Exercise description> In the entries below, reproduce verbatim the lines starting at the one containing "1017x645 pixels. Task: Click" and ending at the one containing "Looking at the", both included.

(Dataset excerpt)
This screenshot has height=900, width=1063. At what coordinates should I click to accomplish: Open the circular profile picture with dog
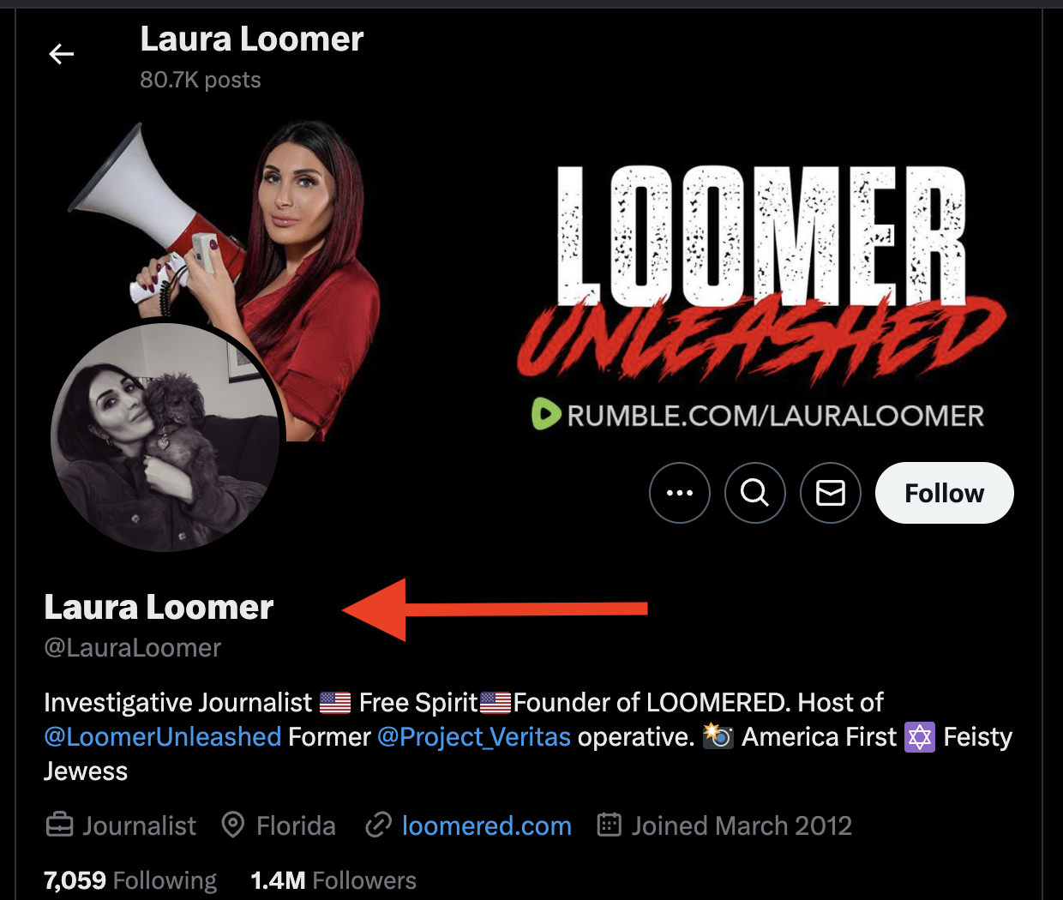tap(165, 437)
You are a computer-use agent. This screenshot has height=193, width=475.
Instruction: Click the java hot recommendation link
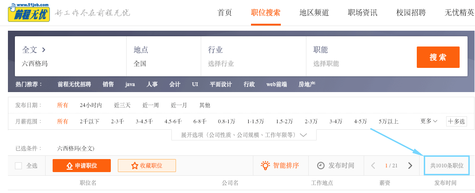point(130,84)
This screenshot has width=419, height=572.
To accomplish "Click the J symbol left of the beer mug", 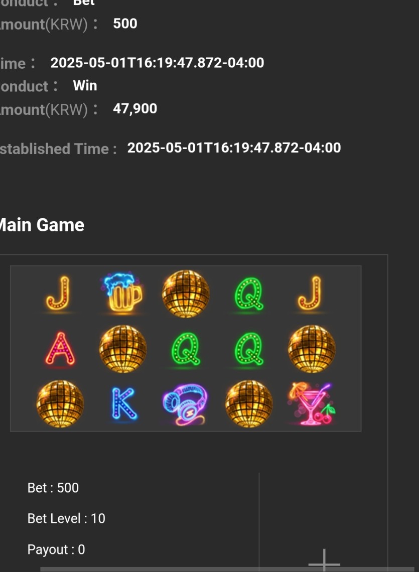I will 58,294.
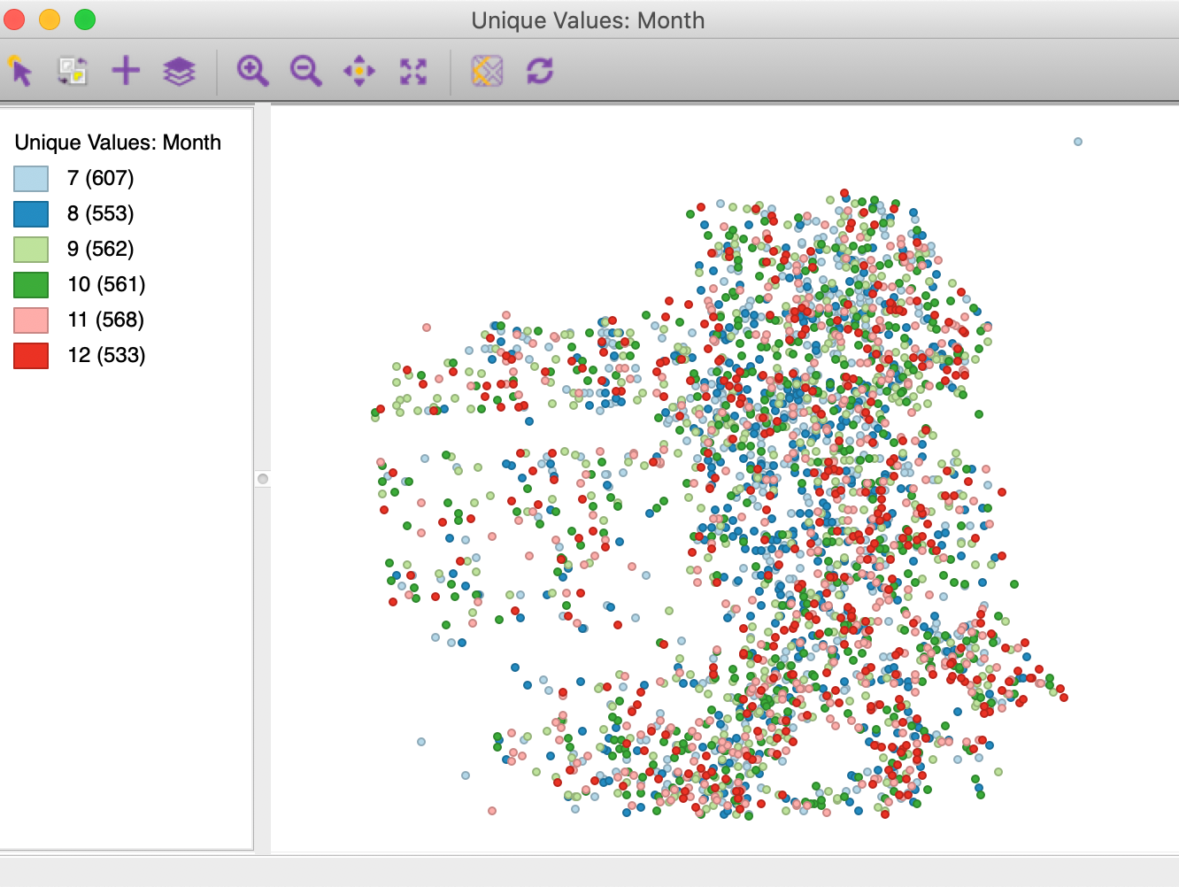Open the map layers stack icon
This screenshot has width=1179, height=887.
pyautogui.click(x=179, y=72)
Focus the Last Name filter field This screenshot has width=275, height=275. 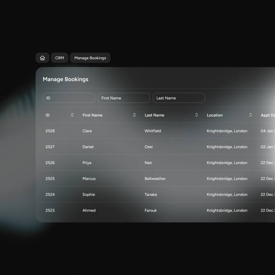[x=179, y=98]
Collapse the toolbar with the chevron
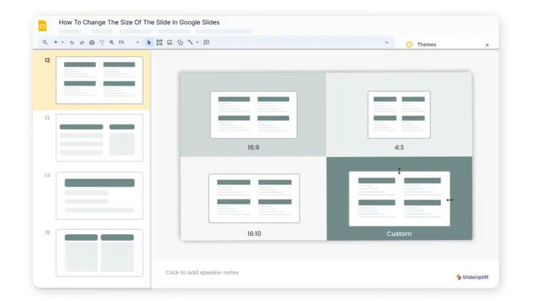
* * *
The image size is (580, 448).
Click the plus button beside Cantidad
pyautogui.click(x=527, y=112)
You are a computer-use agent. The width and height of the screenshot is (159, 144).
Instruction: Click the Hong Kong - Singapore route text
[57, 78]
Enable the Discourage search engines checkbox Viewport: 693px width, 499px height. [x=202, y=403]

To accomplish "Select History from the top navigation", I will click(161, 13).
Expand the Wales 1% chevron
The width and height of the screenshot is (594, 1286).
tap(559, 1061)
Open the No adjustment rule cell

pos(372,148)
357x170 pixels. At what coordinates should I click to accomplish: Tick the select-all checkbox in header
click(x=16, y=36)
---
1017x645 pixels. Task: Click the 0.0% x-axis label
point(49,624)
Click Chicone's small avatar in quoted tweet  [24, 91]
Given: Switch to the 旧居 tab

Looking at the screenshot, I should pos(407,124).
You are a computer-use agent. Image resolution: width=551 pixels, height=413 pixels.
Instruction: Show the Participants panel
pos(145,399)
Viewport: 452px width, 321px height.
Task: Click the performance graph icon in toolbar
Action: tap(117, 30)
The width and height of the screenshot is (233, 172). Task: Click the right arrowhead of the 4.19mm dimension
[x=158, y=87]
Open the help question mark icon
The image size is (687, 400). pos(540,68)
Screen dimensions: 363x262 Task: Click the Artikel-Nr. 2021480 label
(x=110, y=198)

Output below>
1017x645 pixels. Task: Click the 0.0% x-axis label
point(49,624)
Click Chicone's small avatar in quoted tweet  [24, 91]
Given: Switch to the 旧居 tab

Looking at the screenshot, I should pos(407,124).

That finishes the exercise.